Kidney disease affects approximately 30 million Americans. About 650,000 of these individuals – including nearly 15,000 Virginians – suffer from end-stage renal disease, requiring prolonged dialysis, the mechanical cleansing of blood. The University of Virginia cares for more than 900 of these patients at its 11 dialysis clinics around the state.

“Dialysis patients suffer high hospitalization rates, high health care costs and higher mortality than many patients with chronic diseases,” said Dr. Brendan Bowman, a nephrologist and director of UVA’s dialysis system. “We would like to improve treatment outcomes while also cutting costs for this treatment.”

Data scientists Benjamin Lobo, left, and Don Brown, center, discuss study findings with Dr. Brendan Bowman, director of UVA’s 11-clinic dialysis system. Illustration by Dan Addison, University Communications

To do this, Bowman and other physicians are working with UVA systems engineers and data scientists on developing predictive techniques to improve medication dosing protocols. The research is funded by UVA’s Engineering in Medicine program, which brings together medical clinicians and engineers to create better health outcomes, as well as by Virginia’s Center for Innovative Technology.

The study’s early findings, a nine-month pilot project, suggest that the UVA dialysis system could improve the treatment of low red blood cell counts, known as anemia, while simultaneously reducing unnecessary usage of an expensive anemia treatment medication by 25%. This could result in a better quality of life for dialysis patients and potential savings to the UVA Health System of $750,000 to $1 million per year.

Kidney disease can occur for many reasons, but commonly it is the result of strain put on the organ by other chronic diseases, such as diabetes and high blood pressure. Over time, the kidney’s efficiency at removing impurities from the blood can diminish to the point where a patient requires dialysis three times per week. This usually involves visiting a clinic, being connected to a dialysis machine, and having the blood – all of it – cycled through a filter, cleansed of toxins and impurities, and returned to the body. Patients with end stage renal disease often will have to do this for life, or, if fortunate, until undergoing a kidney transplant.
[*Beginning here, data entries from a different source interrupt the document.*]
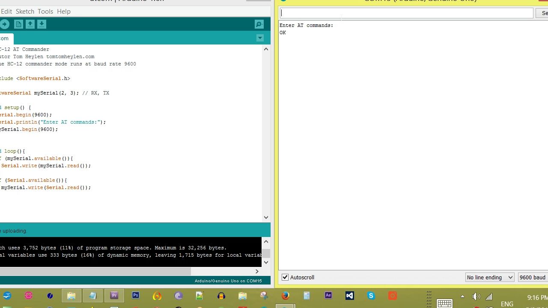This screenshot has height=308, width=548.
Task: Launch Photoshop from the taskbar
Action: click(x=135, y=296)
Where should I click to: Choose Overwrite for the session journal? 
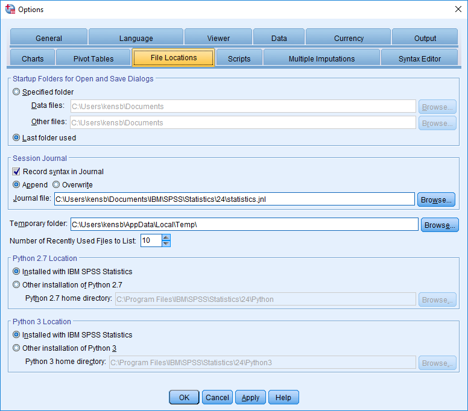pyautogui.click(x=56, y=185)
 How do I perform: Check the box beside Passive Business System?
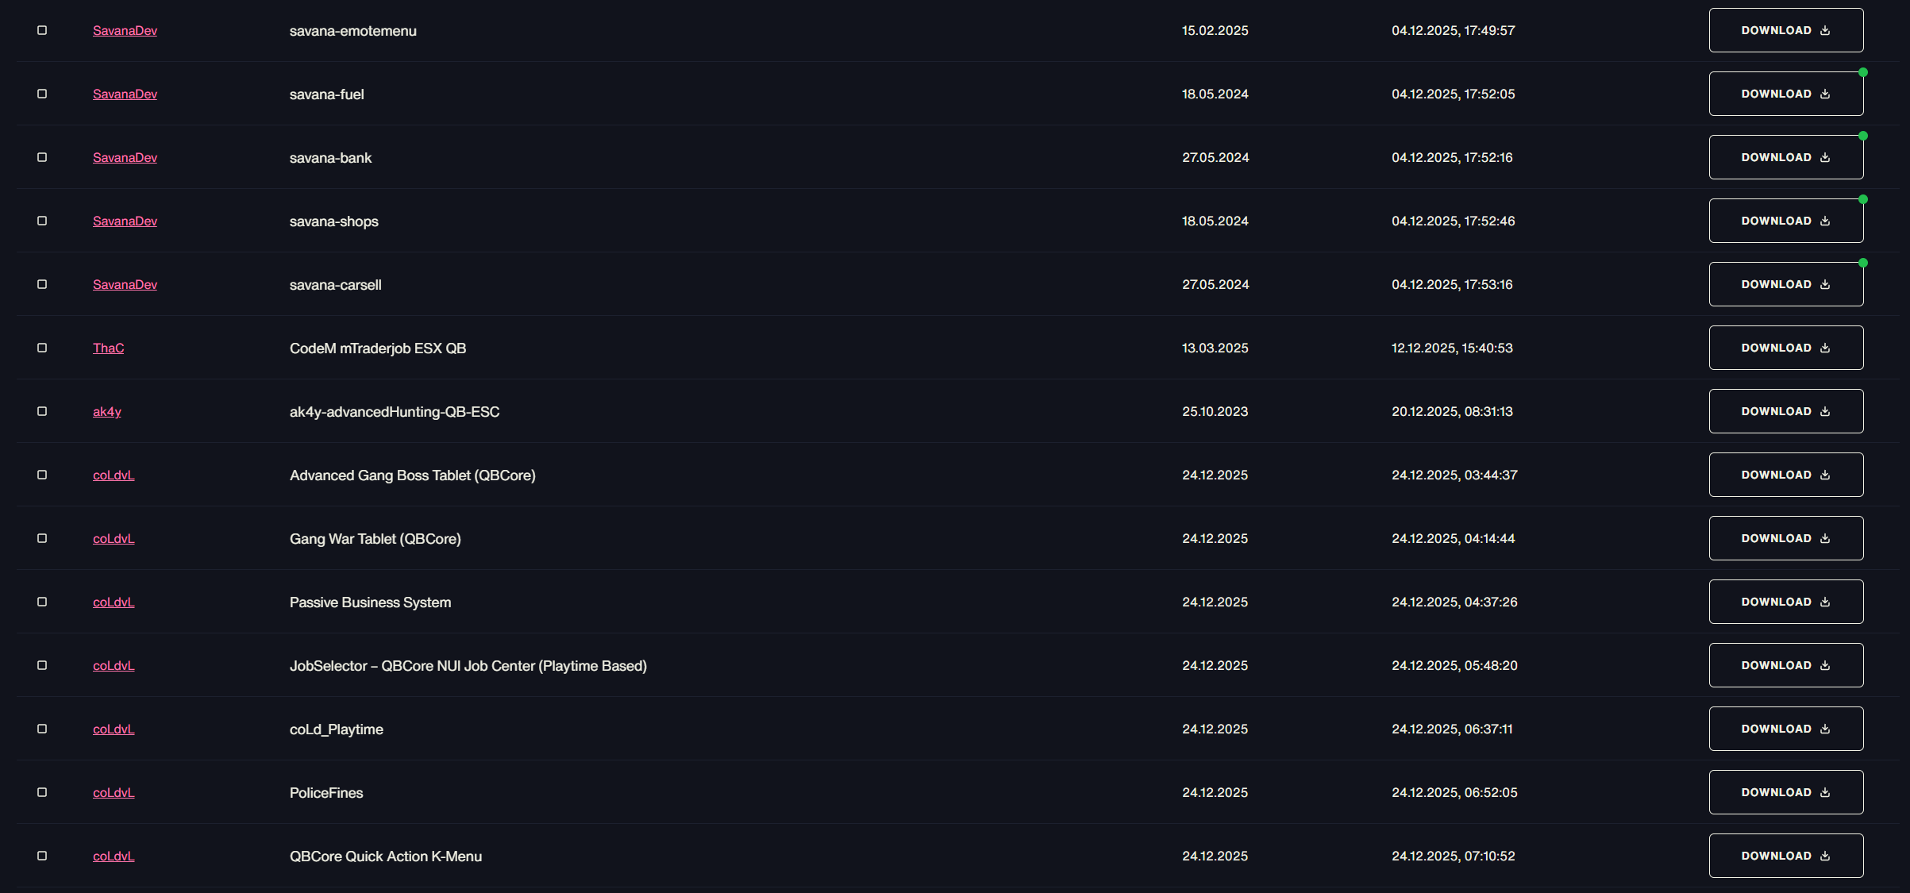(42, 602)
Patients with end-stage renal disease universally suffer from anemia, which can cause shortness of breath, fatigue, malaise and light-headedness, among other afflictions. Clinicians treat anemia with expensive injectable medications, erythropoietin chief among them, to stimulate red blood cell production – a task typically handled by a healthy kidney.

How much medication to use, however, is not one-size-fits-all; it is as much art as science. Each patient is different, some requiring more medication than others, and clinicians must fine-tune their dosing during the course of months, always adjusting to find that “sweet spot” in the cycle where the patient receives just enough medication to return red blood cell counts to near normal, but not so much that the patient experiences harmful side effects, or to be wasteful of expensive medicines.

Unfortunately, the effect of each dosage change takes approximately two to three months to take effect, while dosing decisions are made monthly. Thus there is a tendency for hemoglobin cycling to occur, where the patient’s red blood cell count values alternate between too high, causing the patient to experience drug side effects, or too low, causing the patient to feel symptoms of anemia. An adjustment ensues and the cycle repeats for another two to three months.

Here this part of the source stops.